According to the two sources, the two parties agreed on the return of the public prosecution staff and the judges who receive their paychecks from the Palestinian Authority (PA) to their work places. This would reduce the huge burdens weighing down the judiciary and the public prosecution that are currently fully managed by Hamas.
Moreover, the presidential security apparatus will return to its former role of protecting the Rafah border crossing with light weapons, following huge popular pressure on Hamas after the Egyptian side of the crossing was closed in the wake of Egyptian President Mohammed Morsi's ouster. The current police, which manages the Passport Department, will remain in place. There will be changes in the staff of different ministries, such as the Foreign Ministry, Health Ministry and others, based on the concept of a technocratic government.
The two sources from Fatah and Hamas confirmed that the employees of the ministries will no longer be a large burden after the return of the PA employees to work. Hamas appointed more than 20,000 civil employees after taking over Gaza. There will be a specialized committee to study the retirement of employees. Both parties had previously agreed on the terms of retirement and confirmed them in Gaza. They set the retirement age at 55, provided that the employees who want to retire as of the age of 50 be paid their dues in advance. This would reduce the number of employees.
Both parties hope that the Arab states will form a financial security network to pay the dues of Palestinian employees, in addition to the financial compensation to the families of the victims of both parties who died during the fighting between 2006 and 2007.

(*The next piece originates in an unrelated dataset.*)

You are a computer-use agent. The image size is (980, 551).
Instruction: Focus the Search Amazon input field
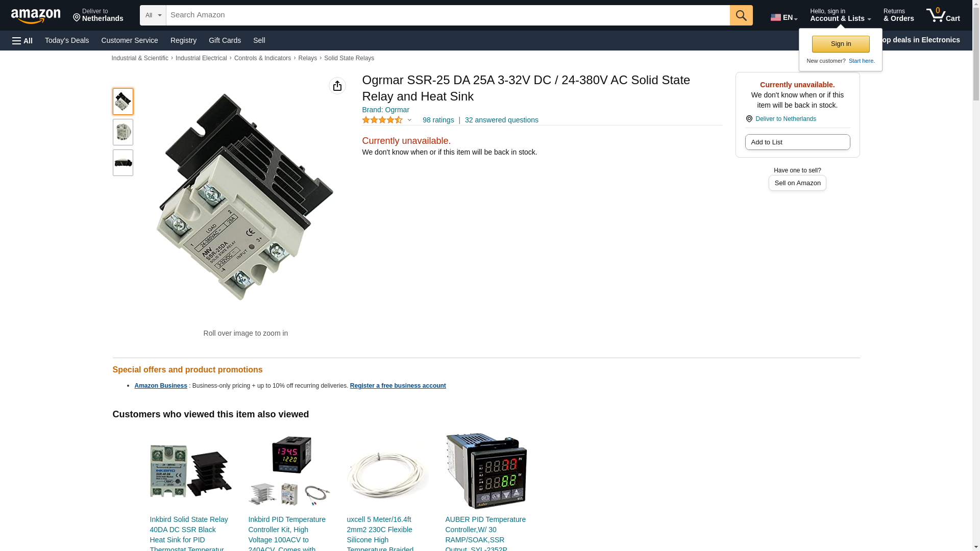pos(448,15)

The Hamas source indicated that Hamas might contribute to paying up to 40% of the dues of retired employees, which would be a major cost for the movement. This would be equivalent to just over the amount of salaries for one month of its current employees in Gaza.
The experience of the Muslim Brotherhood-affiliated Ennahda movement led by Sheikh Rashid al-Ghannouchi in Tunisia pushed Hamas toward reconciliation with Fatah and encouraged it to make huge concessions to protect its gains under the regional changes, according to the Hamas source.
“Ghannouchi strongly pushed for the internal Palestinian reconciliation and considered it the optimal way to rise above the current crises,” the source noted.
The conflicting parties, Fatah and Hamas, succeeded in their latest agreement despite the concessions involved for both. However, the issue of the PLO and its actual activation will remain the toughest part in the battle to enforce the new agreement. The Palestinians are afraid that this agreement will be added to the list of old unimplemented agreements.